自分が傷つけていることには気づきにくい

自分が傷つけていることには気づきにくい

 自分が他者を傷つけている、ということに気づかない人は少なくありません。
 自分自身が、いつも相手から“傷つけられている”というふうに思い込んでいると、自分も同様に、相手を傷つけているということにまで思いが至ることは難しいでしょう。

 カウンセリングの中で、よく聞くのは、
「相手は怒ったけれども、私は、そんなつもりで言ったわけではなかったです」
 という言葉です。

 それが真実の場合もあります。
 例えば他者に対して何らかの否定的な気持ちがあって「責められている」というふうに聞こえてしまう人にとっては、「私は、そんなつもりで言ったわけではない」ときも、責められていると聞こえてしまうために傷つくでしょう。

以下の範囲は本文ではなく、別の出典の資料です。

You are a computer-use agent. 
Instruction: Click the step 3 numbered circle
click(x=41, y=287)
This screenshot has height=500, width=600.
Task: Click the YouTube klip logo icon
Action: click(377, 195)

 が、「私は、そんなつもりで言ったわけではない」言い方が、実は、「そんなつもり」つまり「傷つけるつもり」だったということもあります。

 もちろんそれは、意図的にやっているわけではありません。
 その人の口調や言い方や態度、あるいは、意識といった、その人が気づいていないところで起こっています。

 例えばあなたの言った言葉を、相手が誤解して気分を害したとき、相手に対して、
「そんなつもりで言ったわけではなかったんです」
 と言ったとき、相手が、
「そうでしたか。わかりました。私の誤解でした。済みませんでした」
 と答えなかったら、どうでしょうか。

 相手がその言葉を返してくるまでも、粘るかも知れません。
 何が何でも相手にそう答えさせようとするかも知れません。
 謝罪するまで許さなかったりするとしたら、それが、「相手に対する攻撃」になっているかも知れません。

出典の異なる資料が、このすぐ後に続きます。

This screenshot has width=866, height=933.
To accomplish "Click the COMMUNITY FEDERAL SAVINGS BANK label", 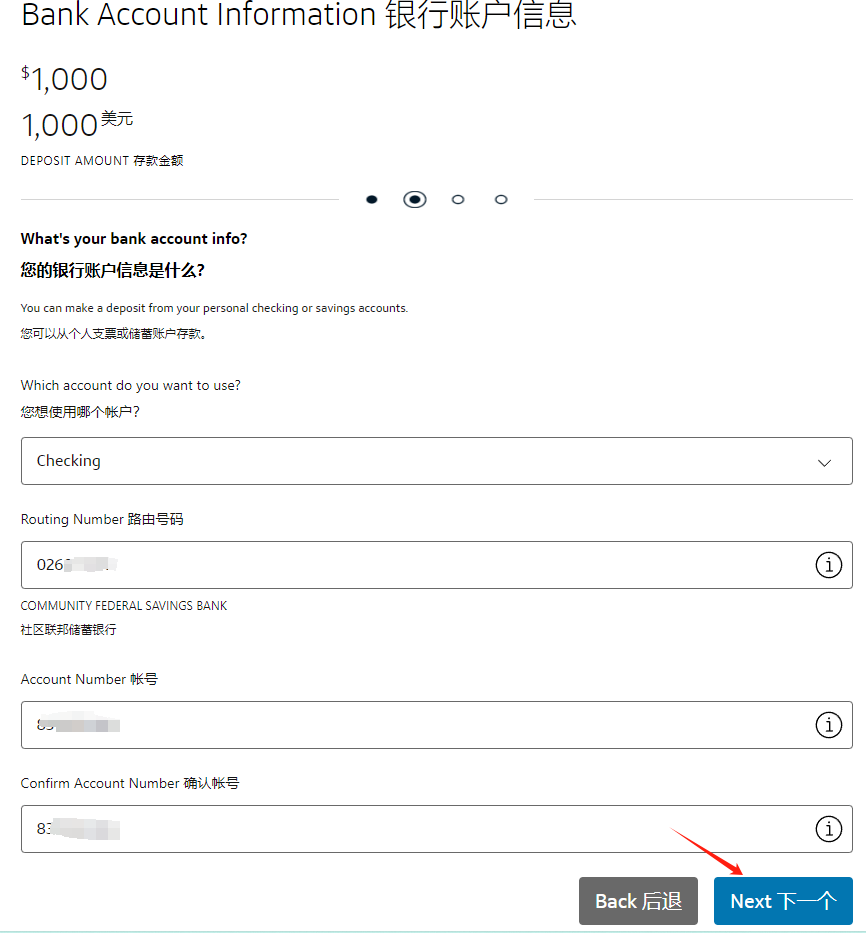I will click(x=124, y=606).
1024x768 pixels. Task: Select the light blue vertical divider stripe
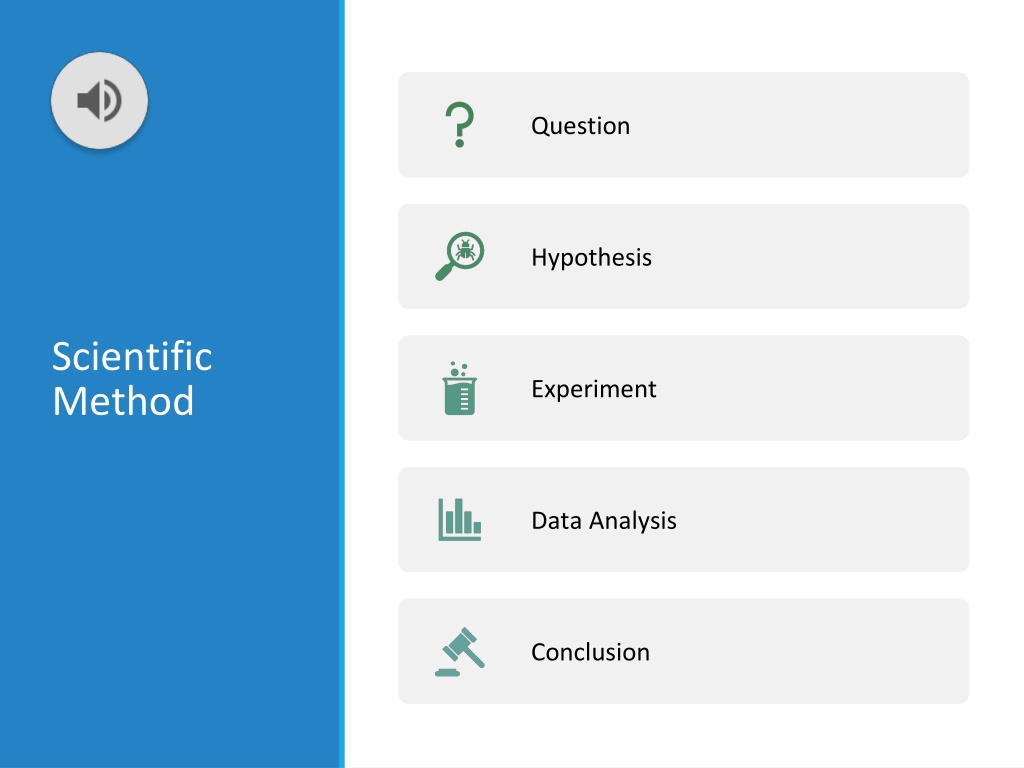pos(342,384)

 あなたの中では「そんなつもりではなかった」かもしれません。
 それでも、そんな言い方が、相手には「傷つけるつもりだったとしか思えない」というような感じ方を与えてしまっていて、相手が気分を害している可能性もあるのです。

 典型的なのは、「でも」という言葉です。

 相手が言っている言葉に「でも、でも」という言葉を返してれば、相手は自分の言うことをことごとく覆される、と感じて傷つくでしょう。

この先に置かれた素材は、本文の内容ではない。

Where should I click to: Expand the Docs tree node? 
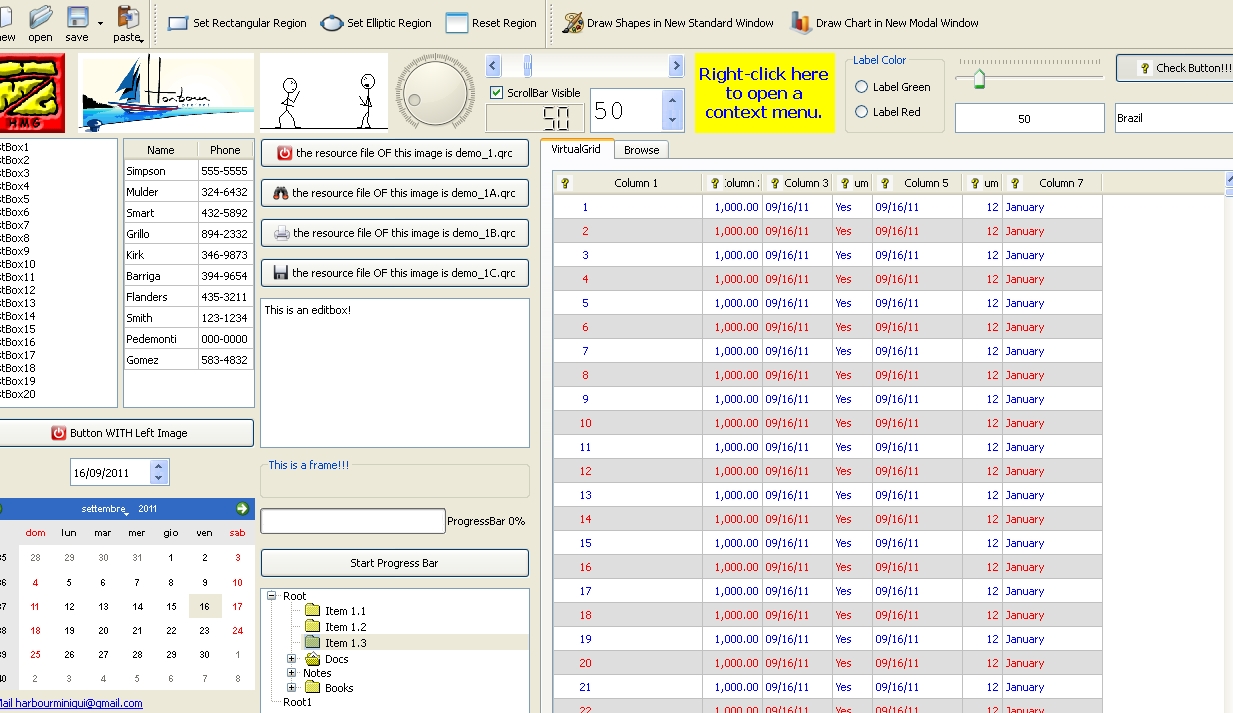pyautogui.click(x=292, y=659)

「あなたは、お前は」という他者中心の言葉を連発すれば、それだけで、相手を傷つけているでしょう。
 一方的に話をつづけて、相手に意見を言わせないような態度も、相手を傷つけているでしょう。

 どうして、自分では「そんなつもりではない」ことが起こるのでしょうか。

 それは自分が育ってきた家庭環境の中で、心は「被害者の立場」で傷ついていて、それを解消できないでいても、自分の他者に対する言い方や表情や態度は、まさに過去に自分を傷つけた人のそれをしっかりと身につけてしまっているからです。

 つまり、家庭で乱暴な扱い方をされた人は、そのことによって傷ついているけれども、同時に、そのやり方を学習してしまうために、他者に対しては、自分がされたようなことをしてしまうということなのです。

 これを私は「被害者意識の加害者」といった言い方をしています。

 少々厳しい言い方ですが、でも、これに気づかないと、家庭で傷つき、外の社会でもまた傷つくことになって、いっそうつらい状況に自分を追い込んでいってしまうでしょう。